**DOCUMENT EXCERPT**
-.-.-

Though Kajta Sindemann, author of 2009’s Mazzesinsel Kochbuch of Viennese Jewish recipes, writes that the dish is most commonly associated with Sukkot, Landmann claims fluden was often baked by Eastern European Jews around Purim and, on account of its relatively exotic ingredients and culinary influences, was known also as Balkan strudel. Indeed, more contemporary sources also describe fluden as a “special-occasion cake” linked not only to Purim but also wedding celebrations.

Flódni, a variation on fluden, was later developed in Hungary. It was here that the cake changed from being a rolled strudel to something layered and baked in a round cake tin or other high-sided pan. Its layers—poppy seed, walnuts, powidl, and apples—mirror that of the Faechertorte, but unlike the Viennese torte, the component parts of the Hungarian flódni are separated by layers of pie crust made using chicken fat (according to Landmann) and rolled out to a thickness of around a tenth of an inch. (Another note from Landmann: Flódni is best served with Turkish coffee or a glass of schnapps, as coffee with milk does not go with what she calls this “Oriental cake.”)

Flódni itself has undergone something of a revival in Budapest thanks to the celebrity baker Rachel Raj and signs advertising it as a specifically Jewish cake are easily spotted through the city’s Jewish quarter. “Do you know how many people take home flódni for Christmas?” Raj told Tablet in 2015—a sign of its popularity with Jews and non-Jews alike. In Vienna, the only place to sell flódni is Café Eskeles, the restaurant in the lobby of the city’s excellent Jewish museum on Dorotheergasse, run by Vojtech and Eleonora Goldstein, the latter of whom bakes the cakes herself in-house.

-.-.-

**YOUR INSTRUCTIONS**
In the excerpt on fluden and flódni, what is the only place in Vienna that sells flódni?

-.-.-

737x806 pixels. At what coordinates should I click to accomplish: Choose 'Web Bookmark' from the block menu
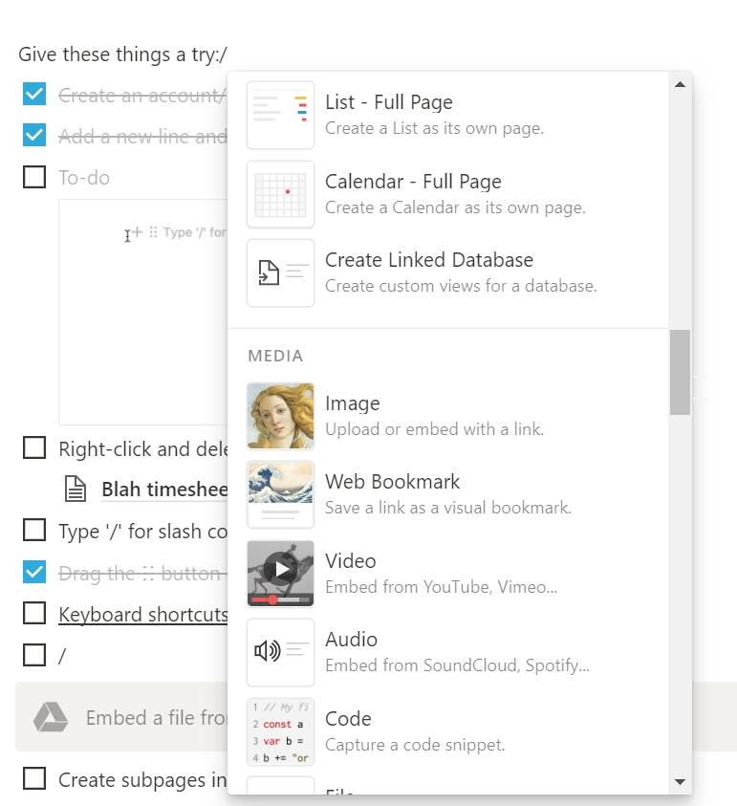(392, 482)
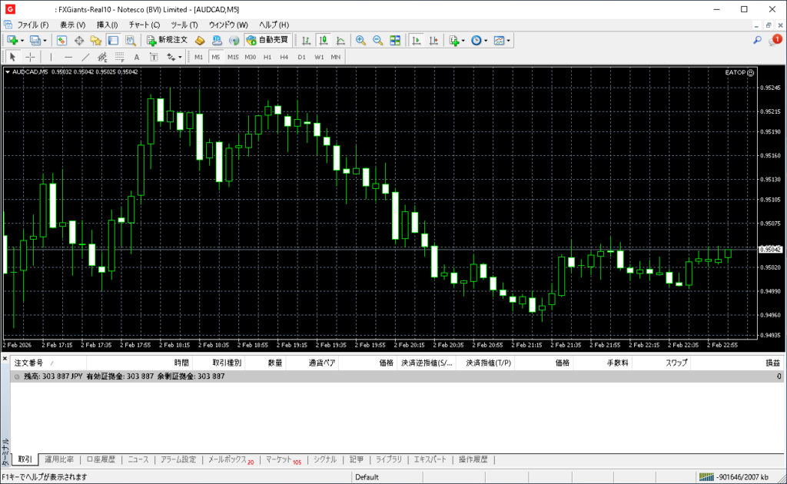Click the 時間 column header
787x484 pixels.
[x=181, y=363]
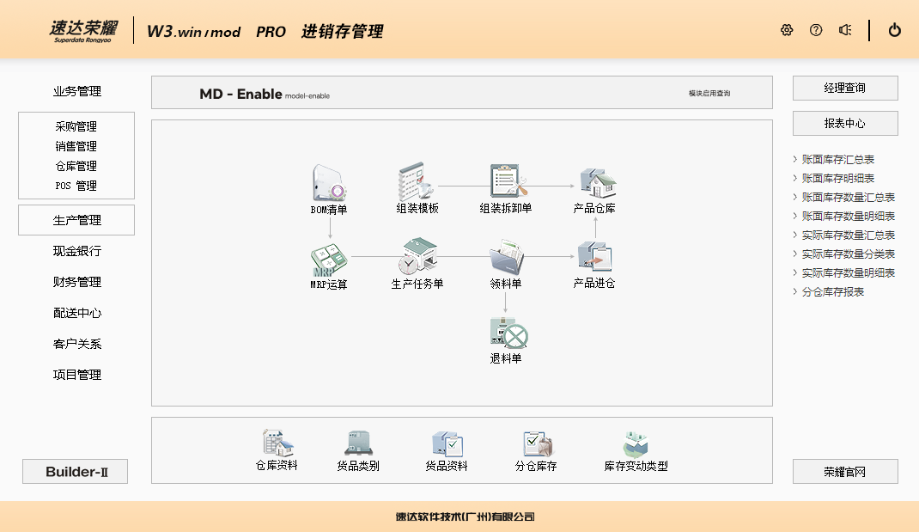Open 仓库资料 warehouse data icon
The width and height of the screenshot is (919, 532).
tap(277, 443)
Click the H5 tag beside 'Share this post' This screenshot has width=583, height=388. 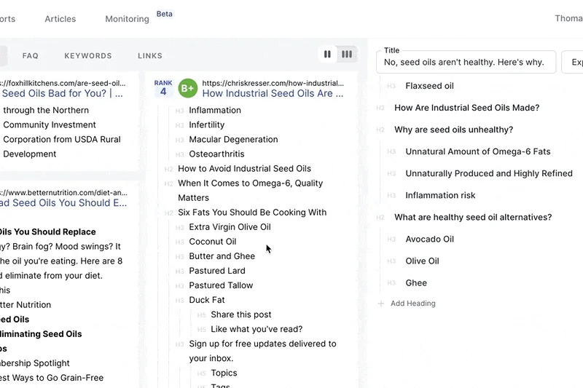[x=201, y=315]
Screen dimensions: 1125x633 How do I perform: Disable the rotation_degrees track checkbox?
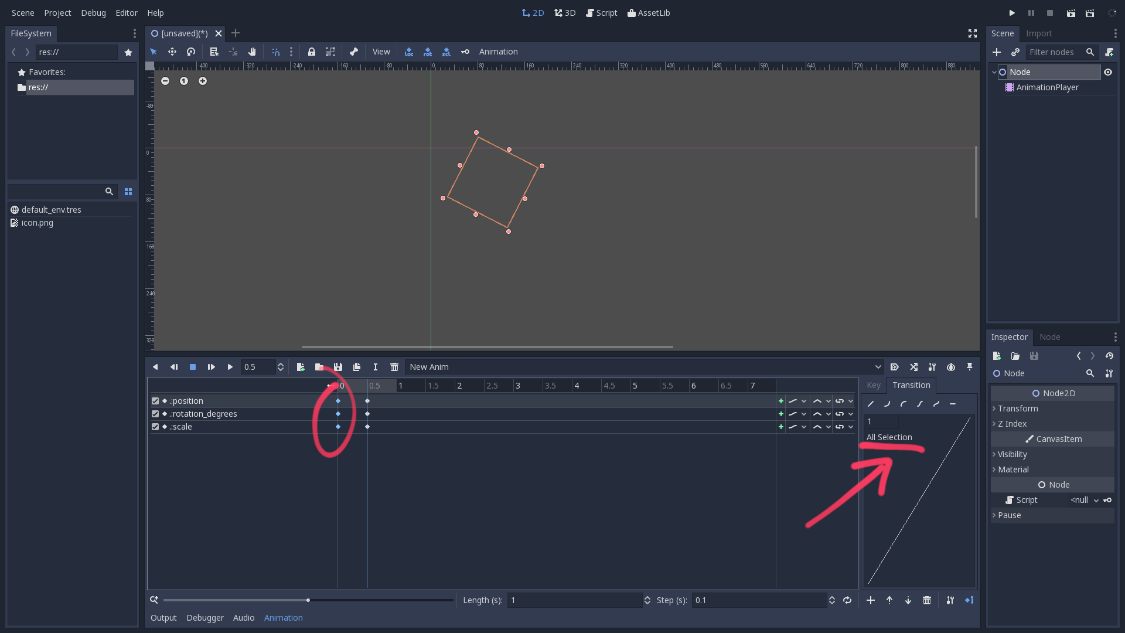coord(155,414)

-.-.-

**REPLY**
Café Eskeles, the restaurant in the lobby of the city's Jewish museum on Dorotheergasse.